DIRECTIVE:
Gather every line in the entries below that contains the string "target".

________________________________________

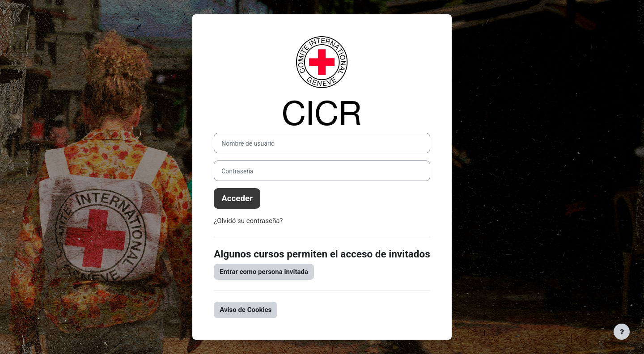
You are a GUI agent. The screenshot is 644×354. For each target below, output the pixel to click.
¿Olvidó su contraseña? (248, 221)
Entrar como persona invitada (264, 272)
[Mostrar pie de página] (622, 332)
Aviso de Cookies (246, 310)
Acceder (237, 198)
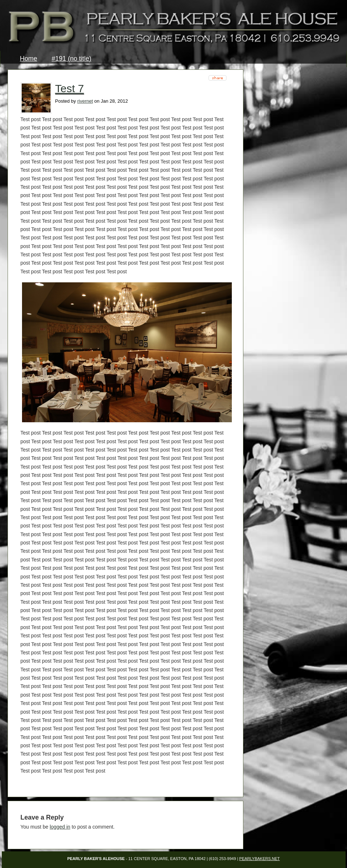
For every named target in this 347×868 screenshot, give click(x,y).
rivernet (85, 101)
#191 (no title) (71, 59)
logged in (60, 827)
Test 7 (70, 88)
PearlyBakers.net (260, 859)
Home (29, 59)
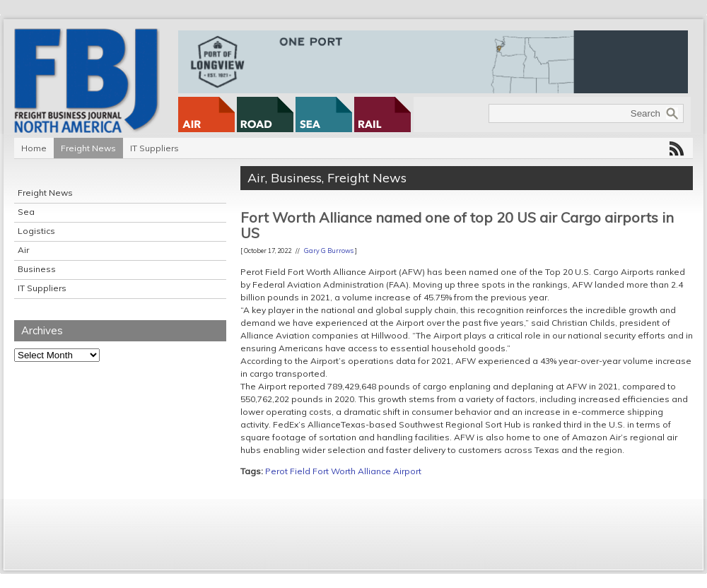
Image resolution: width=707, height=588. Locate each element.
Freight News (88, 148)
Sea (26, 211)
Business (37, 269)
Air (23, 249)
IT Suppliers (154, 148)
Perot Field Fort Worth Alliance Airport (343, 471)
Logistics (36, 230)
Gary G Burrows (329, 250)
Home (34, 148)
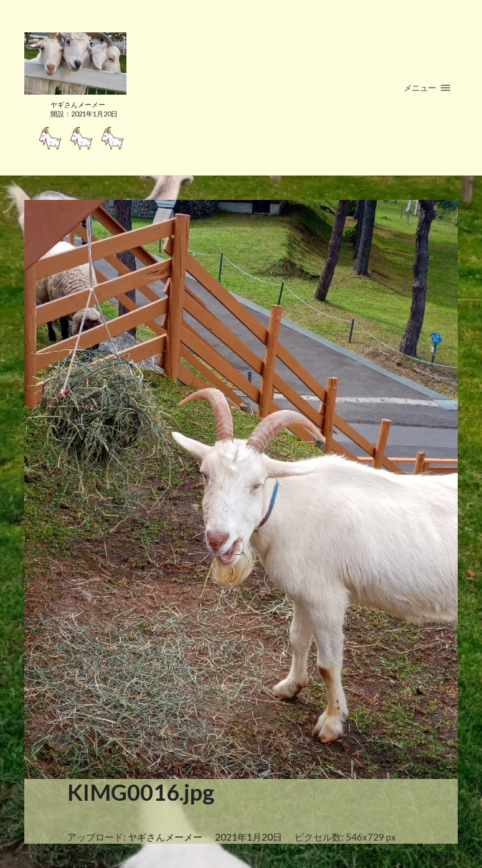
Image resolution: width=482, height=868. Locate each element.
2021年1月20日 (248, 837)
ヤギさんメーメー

________________________________________

EXPECTED OUTPUT:
You are a GUI agent. The screenshot is 644×354. For each target below, output the pixel to click.
For every named target in this 347×868 screenshot, give click(x,y).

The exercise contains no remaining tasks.